PROBLEM TO WORK ON: Across the whole listing, find how many lines contain "accomplish", then write that number and nothing else.

INFORMATION SHOWN:
------------------------
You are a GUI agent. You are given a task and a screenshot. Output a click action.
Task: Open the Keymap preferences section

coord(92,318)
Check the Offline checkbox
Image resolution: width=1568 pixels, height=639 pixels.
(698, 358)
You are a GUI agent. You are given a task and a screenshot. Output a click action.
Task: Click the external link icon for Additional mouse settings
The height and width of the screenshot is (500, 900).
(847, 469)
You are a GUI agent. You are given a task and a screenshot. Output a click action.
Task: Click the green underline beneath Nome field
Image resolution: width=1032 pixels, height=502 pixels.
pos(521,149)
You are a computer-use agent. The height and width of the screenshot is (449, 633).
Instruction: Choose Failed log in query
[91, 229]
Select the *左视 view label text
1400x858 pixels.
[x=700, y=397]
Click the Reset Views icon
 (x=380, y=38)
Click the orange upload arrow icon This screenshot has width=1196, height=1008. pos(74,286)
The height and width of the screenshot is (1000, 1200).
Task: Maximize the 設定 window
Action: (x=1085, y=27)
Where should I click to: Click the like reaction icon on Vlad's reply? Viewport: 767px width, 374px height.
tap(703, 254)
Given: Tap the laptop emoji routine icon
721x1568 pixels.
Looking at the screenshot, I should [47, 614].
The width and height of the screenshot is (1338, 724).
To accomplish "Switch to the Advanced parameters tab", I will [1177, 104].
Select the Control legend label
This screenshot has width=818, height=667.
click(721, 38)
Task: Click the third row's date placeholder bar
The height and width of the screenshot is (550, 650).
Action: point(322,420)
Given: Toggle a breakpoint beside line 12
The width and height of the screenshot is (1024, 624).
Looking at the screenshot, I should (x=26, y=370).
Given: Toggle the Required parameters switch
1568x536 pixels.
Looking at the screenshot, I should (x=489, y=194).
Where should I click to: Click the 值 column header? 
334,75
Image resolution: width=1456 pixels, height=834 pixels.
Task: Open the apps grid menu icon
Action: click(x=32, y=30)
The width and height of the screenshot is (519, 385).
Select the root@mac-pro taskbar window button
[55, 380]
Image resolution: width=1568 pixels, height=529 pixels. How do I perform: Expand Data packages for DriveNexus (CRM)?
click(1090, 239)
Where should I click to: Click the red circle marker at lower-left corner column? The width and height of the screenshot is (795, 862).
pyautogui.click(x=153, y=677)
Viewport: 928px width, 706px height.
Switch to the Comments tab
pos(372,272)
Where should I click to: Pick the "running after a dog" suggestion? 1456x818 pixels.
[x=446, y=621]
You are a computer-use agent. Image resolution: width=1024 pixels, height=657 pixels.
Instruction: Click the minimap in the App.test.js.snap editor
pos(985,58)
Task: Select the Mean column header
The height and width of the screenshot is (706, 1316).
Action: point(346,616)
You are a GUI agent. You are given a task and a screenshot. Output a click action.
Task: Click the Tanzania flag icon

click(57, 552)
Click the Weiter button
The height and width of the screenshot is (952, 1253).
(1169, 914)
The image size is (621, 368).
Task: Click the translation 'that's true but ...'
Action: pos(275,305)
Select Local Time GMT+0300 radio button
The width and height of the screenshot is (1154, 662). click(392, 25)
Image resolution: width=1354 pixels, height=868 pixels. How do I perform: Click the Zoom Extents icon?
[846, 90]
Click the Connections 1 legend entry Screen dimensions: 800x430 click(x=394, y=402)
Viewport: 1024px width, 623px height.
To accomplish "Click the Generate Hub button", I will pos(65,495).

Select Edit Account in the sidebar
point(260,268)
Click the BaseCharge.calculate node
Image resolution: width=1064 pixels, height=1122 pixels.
------------------------
RESULT BELOW: 2